И, наконец, сам Хлестаков говорит о себе Анне Андреевне: «У меня легкость необыкновенная в мыслях».
Каждый из нас знает почти наизусть эти слова, но как часто, смотря на сцене «Ревизора» и многих Хлестаковых, с горечью убеждаешься, что исполнители этой роли только рассудком знают эти указания Г оголя, но перевести их в живой, органичный образ и воплотить на сцене внутренне и внешне не могут. В лучшем случае, они ограничиваются том, что является их личными чертами — ну, молод актер, несколько фатоват, легкомыслен — и все!

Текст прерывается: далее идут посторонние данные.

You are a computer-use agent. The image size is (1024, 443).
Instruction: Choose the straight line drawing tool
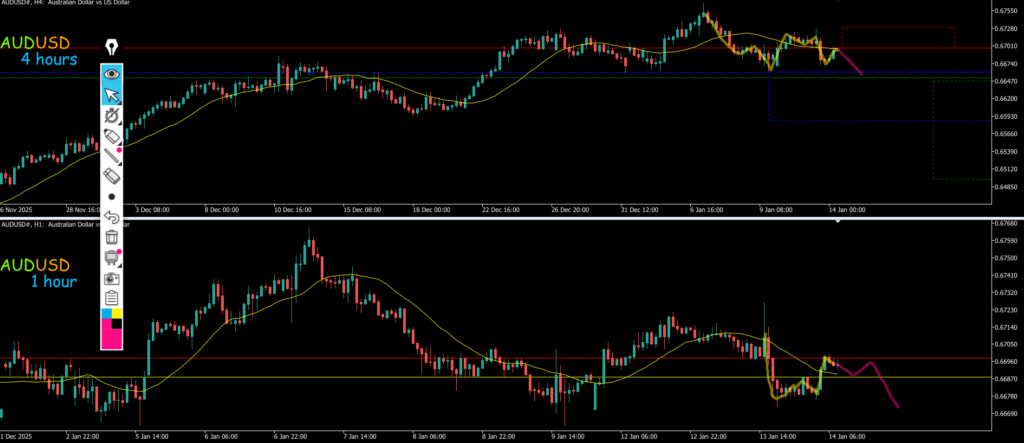pos(112,155)
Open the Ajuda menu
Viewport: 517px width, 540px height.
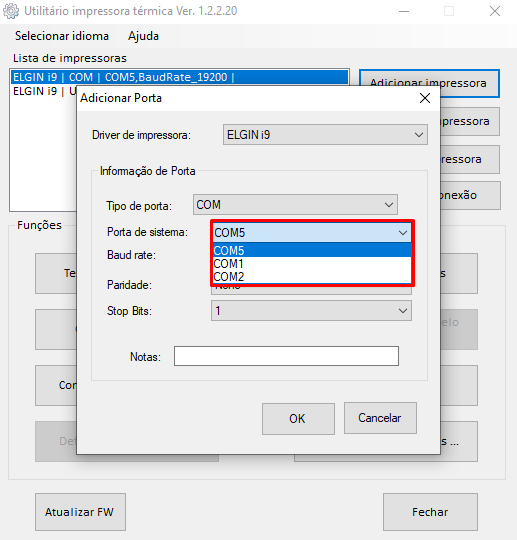pyautogui.click(x=143, y=36)
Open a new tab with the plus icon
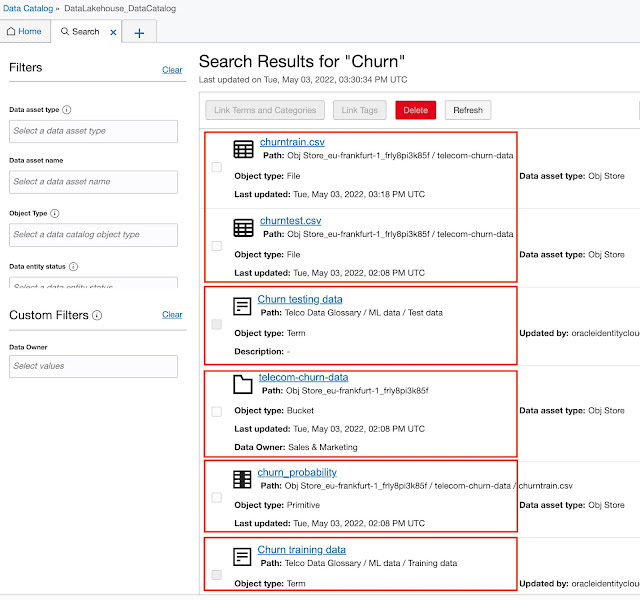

В худшем случае, актер в роли Хлестакова просто наигрывает вранье, фатоватость и влюбчивость.
И то, и другое бесконечно далеко от пожеланий Гоголя. Впервые это стало особенно ясно, когда на сцене МХАТ Осип нехотя открыл дверь номера под лестницей и вошел молодой человек, именно лет двадцати трех, именно тоненький, худенький, в элегантнейшем фраке и в самых модных столичных брюках. Изящнейший и пустейший. Барственно капризный и совершенно без царя в голове.
Зрители с удивлением убеждались, что перед ними нет Чехова. Ни одной черты из прежних ролей, ни одной черточки самого актера, а совершенно новый образ, живой человек, необыкновенный и в то же время словно давно вам знакомый. Это его вы представляли себе, когда читали комедию Гоголя или вспоминали ее. Это его хотелось вам увидеть, встретить. И вот он перед вами — полнейшее и точнейшее во-ображение и воплощение всего, что так живо, остро и глубоко задумал Г оголь в этом образе.
В каждой работе внешняя техника — особенно легкость пластики — использовалась Михаилом Александровичем по-новому, по-особому. В роли Хлестакова эта удивительная пластика стала органической частью гоголевского образа.
Порхающий мотылек. Легкость движений такая же необыкновенная, как и мыслей. Фитюлька, легчайшая и пустейшая. Если бы сказали, что у этой фигурки внутри пустота, воздух и что тоненькая оболочка носится из стороны в сторону от малейшего ветерка, — в это можно было бы поверить, глядя на Хлестакова — Чехова. Столичная штучка, лощеная, изящная, стремительная, но абсолютно не соображающая, куда мчится и зачем.
А зритель уже не мог оторвать глаз от этого Хлестакова, который был ему необыкновенно знаком и в то же время неожидан в каждом движении, в каждой интонации.
Впрочем, слово «неожидан» не может ничего выразить, когда говоришь о Хлестакове — Чехове, потому что все в этом образе было ослепительно и оглушительно. Я смело употребляю такие два определения — они постоянно вырывались и у десятков рецензентов и у многих тысяч зрителей.
Подготовив одновременно две роли, Чехов сыграл их одну за другой: Эрика весной 1921 года, а Хлестакова осенью того же года. И каждая из этих ролей была театральным событием, художественной сенсацией.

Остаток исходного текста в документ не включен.